-- STUDY TEXT --
==============================

Protection for Indonesian Newborns

Program to vaccinate all babies against hepatitis B

TUESDAY, Oct. 1, 2002 (HealthDayNews) -- Indonesia has launched a national vaccination program to protect newborns against hepatitis B.

The goal of the program is to ensure that every baby is vaccinated against hepatitis B within their first seven days of life. That includes the 80 percent of Indonesian babies born at home rather than in hospitals. Indonesian midwives are being trained to give the vaccine as soon as a baby is born.

Normally, it took two months before Indonesian babies received their first hepatitis B vaccination. That put them at high risk for infection.

The highly infectious hepatitis B virus is transmitted almost 100 times more effectively than HIV/AIDS. Hepatitis B, which attacks the liver and is a major cause of liver cancer, kills more than 500,000 people each year worldwide.

Hepatitis B can cause acute infection in adults, but rarely proves fatal. But children are at high risk of developing life-threatening liver disease. Up to a quarter of children infected with hepatitis B in their first year of life eventually die as a result of the virus.

==============================

-- DATA SEGMENT --
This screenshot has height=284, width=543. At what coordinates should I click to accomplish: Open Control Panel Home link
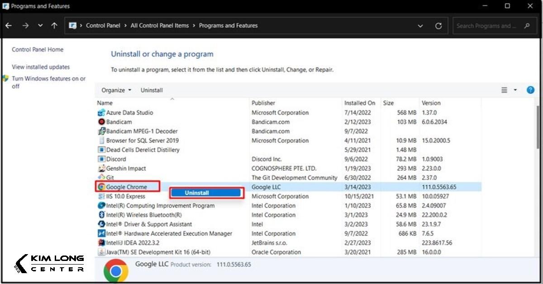(38, 50)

==============================

-- YOUR TASKS --
a: Duplicate the passage of the hepatitis B vaccination article between "Program to vaccinate" and "baby is born.", inclusive.
b: Write the next part of the hepatitis B vaccination article, picking up after its final sentence.
The listing is separate material and has no connection to the article on Indonesia's hepatitis B vaccination program.

-- TASK RESULTS --
a:
Program to vaccinate all babies against hepatitis B

TUESDAY, Oct. 1, 2002 (HealthDayNews) -- Indonesia has launched a national vaccination program to protect newborns against hepatitis B.

The goal of the program is to ensure that every baby is vaccinated against hepatitis B within their first seven days of life. That includes the 80 percent of Indonesian babies born at home rather than in hospitals. Indonesian midwives are being trained to give the vaccine as soon as a baby is born.

b:
Infants infected during birth or shortly after often become chronic carriers of the hepatitis B virus and can infect other people. In some parts of Indonesia, as many as 70 percent of the people are infected with hepatitis B. It's estimated that 350 million people in the world carry the hepatitis B virus.

When correctly administered, hepatitis B vaccine is 95 percent effective.

The Indonesian vaccination program is a collaboration between the Indonesian government and the Children's Vaccine Program, part of the Seattle-based non-governmental organization, Program for Appropriate Technology in Health (PATH).